Mindestens 140 Menschen starben bei den Anschlägen auf zwei berühmte Luxushotels, den Bahnhof, ein bei Touristen beliebtes Restaurant und weitere Orte der Wirtschaftsmetropole. "Die Tatsache, dass die Terroristen bedeutende Ziele angreifen, bedeutet, dass sie entsprechend große Aufmerksamkeit bekommen", sagt der Terrorexperte George Kassimeris von der britischen Universität Wolverhampton. "Das ist der Grund, warum sie solche Ziele auswählten, statt einfach eine Bombe in einem abgelegenen Vorort von Mumbai zu zünden."

Weiche Ziele wie Luxushotels

Eine bislang unbekannte Gruppierung, die sich selbst als Deccan Mudschaheddin bezeichnet, bekannte sich zu den Anschlägen. Der indische Premierminister Manmohan Singh machte in seiner Rede an die Nation sofort Täter "außerhalb des Landes" verantwortlich, ohne dafür Beweise anzuführen. Ein ranghoher Vertreter des indischen Militärs sagte, die Angreifer kämen aus Pakistan, wo sie unter den Druck der USA geraten seien, die im afghanisch-pakistanischen Grenzgebiet Jagd auf Aufständische machen.

Der militärwissenschaftliche Informationsdienst Jane's vermutet, dass es Verbindungen zu den Indian Mujahideen geben könnte, die sich zu vier Anschlägen zwischen November 2007 und September 2008 bekannt hatten. "Aber die Strategie und Taktik dieser neuen Gruppe lässt erhebliche Unterschiede zu der terroristischen Gewalt erkennen, mit der Indien in den vergangenen 15 Jahren und besonders im letzten Jahr konfrontiert war", heißt es in der Einschätzung des Dienstes. "Internationale Luxushotels und andere sogenannte weiche Ziele anzugreifen ist zwar kein neues Phänomen in der Region. Aber ganz offensichtlich den Schwerpunkt darauf zu setzen, ausländische und besonders britische und US-Geschäftsleute zu töten oder als Geiseln zu nehmen - das hat es noch nie zuvor gegeben." Ein solches Vorgehen lasse Motive vermuten, die sich auf breiter Basis und weltweit gegen den Westen richteten.

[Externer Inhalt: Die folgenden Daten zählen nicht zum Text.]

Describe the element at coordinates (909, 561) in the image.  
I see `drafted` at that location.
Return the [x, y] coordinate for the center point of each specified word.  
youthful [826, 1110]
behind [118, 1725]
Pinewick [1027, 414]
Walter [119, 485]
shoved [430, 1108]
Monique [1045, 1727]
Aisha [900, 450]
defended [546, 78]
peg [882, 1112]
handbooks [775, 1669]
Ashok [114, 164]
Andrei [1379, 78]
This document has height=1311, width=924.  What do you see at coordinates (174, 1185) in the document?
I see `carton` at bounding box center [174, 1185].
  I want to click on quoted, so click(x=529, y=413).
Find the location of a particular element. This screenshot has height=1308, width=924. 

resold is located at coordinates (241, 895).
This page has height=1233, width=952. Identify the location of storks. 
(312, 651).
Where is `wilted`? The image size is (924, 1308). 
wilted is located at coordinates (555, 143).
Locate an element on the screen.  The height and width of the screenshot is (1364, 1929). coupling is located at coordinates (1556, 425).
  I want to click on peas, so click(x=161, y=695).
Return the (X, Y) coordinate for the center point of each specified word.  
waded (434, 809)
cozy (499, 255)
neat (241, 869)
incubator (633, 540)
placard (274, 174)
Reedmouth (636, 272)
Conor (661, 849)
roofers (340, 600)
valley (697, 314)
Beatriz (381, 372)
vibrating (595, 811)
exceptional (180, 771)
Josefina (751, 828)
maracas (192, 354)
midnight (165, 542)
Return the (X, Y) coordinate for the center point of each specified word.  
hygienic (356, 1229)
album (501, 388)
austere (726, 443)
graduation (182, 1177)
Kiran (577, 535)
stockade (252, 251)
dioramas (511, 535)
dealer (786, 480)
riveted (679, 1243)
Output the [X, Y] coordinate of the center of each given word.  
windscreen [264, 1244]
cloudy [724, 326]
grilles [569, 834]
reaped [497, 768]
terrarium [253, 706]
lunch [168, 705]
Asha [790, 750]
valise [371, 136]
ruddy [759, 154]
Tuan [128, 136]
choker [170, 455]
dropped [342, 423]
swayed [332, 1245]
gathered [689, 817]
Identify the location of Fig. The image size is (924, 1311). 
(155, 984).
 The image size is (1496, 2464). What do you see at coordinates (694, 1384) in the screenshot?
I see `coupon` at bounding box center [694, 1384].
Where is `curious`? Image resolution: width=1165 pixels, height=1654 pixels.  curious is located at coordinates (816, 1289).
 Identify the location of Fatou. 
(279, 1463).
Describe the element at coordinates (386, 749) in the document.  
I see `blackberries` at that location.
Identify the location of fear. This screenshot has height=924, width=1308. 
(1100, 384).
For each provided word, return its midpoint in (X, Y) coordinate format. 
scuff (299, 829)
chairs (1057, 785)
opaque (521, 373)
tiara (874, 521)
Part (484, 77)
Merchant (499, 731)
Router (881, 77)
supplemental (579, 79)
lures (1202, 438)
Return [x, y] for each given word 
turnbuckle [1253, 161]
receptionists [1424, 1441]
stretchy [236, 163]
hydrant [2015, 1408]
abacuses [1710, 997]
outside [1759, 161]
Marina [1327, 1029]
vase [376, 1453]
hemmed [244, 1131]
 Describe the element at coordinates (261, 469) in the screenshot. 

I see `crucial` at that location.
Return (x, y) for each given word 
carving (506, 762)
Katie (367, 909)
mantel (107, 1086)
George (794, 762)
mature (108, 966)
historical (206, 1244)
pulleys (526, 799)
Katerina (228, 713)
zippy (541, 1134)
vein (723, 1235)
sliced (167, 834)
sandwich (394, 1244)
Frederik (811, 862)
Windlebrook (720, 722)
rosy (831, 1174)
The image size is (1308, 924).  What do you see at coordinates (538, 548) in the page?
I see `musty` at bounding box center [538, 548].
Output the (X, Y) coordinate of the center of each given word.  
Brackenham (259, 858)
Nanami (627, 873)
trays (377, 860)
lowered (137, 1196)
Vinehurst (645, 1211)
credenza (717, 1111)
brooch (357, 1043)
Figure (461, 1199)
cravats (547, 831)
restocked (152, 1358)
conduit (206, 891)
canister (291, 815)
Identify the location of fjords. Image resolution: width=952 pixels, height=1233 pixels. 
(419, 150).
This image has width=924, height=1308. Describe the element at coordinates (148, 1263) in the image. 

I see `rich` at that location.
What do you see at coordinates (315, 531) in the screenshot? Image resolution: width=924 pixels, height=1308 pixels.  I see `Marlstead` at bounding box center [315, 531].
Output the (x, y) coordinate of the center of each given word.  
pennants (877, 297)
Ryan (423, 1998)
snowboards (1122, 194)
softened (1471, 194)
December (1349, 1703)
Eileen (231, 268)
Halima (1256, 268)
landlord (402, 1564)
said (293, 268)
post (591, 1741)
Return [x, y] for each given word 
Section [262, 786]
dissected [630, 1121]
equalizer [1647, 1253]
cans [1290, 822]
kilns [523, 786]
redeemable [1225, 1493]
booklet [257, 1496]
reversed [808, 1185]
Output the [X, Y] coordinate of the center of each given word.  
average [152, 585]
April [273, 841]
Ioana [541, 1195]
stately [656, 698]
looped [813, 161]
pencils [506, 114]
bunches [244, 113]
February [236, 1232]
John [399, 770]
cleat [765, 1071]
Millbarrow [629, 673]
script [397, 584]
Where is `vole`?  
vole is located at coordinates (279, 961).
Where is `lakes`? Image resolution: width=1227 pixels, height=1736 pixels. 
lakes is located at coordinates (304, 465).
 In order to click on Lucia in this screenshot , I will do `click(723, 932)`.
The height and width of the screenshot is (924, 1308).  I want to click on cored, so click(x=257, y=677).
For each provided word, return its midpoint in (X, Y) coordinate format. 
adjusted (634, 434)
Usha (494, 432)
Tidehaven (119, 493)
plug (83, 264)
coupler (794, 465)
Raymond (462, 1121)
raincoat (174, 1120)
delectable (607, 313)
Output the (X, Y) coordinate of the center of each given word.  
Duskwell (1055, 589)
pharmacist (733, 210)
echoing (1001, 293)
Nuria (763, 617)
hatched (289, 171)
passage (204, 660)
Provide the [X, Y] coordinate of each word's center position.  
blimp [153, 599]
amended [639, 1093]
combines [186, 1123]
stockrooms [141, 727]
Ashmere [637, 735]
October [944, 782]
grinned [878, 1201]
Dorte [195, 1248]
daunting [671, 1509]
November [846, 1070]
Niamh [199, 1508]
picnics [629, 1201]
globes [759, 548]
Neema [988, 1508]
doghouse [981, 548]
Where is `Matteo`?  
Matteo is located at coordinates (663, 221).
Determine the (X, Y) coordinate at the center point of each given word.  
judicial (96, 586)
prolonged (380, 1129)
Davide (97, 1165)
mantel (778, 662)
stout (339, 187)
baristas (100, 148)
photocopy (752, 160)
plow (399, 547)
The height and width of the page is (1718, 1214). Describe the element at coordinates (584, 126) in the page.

Die Anschläge wecken Erinnerungen an den Bombenanschlag auf das Marriott Hotel im pakistanischen Islamabad, bei dem im September mindestens 60 Menschen getötet worden waren. Richard Bonney, Autor des Buches "Dschihad: Vom Koran zu Bin Laden", sieht jedoch deutliche Unterschiede zu dem Anschlag in Islamabad: Die Angriffe in Mumbai hätten koordiniert stattgefunden, und es seien Geiseln genommen worden. "Diese Anschläge scheinen gefährlicher und besser vorbereitet, obwohl sie sich nicht gegen die Regierung richteten, sondern gegen wirtschaftliche Ziele und natürlich gegen die westlichen Verbündeten."

"Charakteristisch für al-Qaida"

Der Politikwissenschaftler Wilkinson hält die Anschläge von Mumbai für "charakteristisch für die Al-Qaida-Bewegung". Auch russische Geheimdienstler stellen die Verbindung zum Terrornetzwerk al-Qaida her. "Die russischen Geheimdienste haben Informationen, dass gewisse Gruppen, welche die Anschläge in Mumbai ausgeführt haben, in Kontakt mit al-Qaida stehen", sagte ein ranghoher Vertreter des russischen Geheimdienstes der Nachrichtenagentur RIA Nowosti.

Dass sich die Anschläge und Geiselnahmen über mehr als 24 Stunden hinzogen, ist nach Auffassung des politischen Beobachters Crispin Black wahrscheinlich Teil der Strategie. "Das ist eine völlig andere Art von terroristischer Operation, als die, die wir kennen", sagte Black dem britischen Fernsehsender Sky News. Die Anschläge glichen einem Putsch, bei dem die Angreifer ganze Stadtteile in ihre Gewalt bringen. "Das ist eine sehr gewagte Propaganda der Terroristen. Jede Stunde, die diese Leute die Oberhand behalten, vervielfacht die propagandistische Wirkung."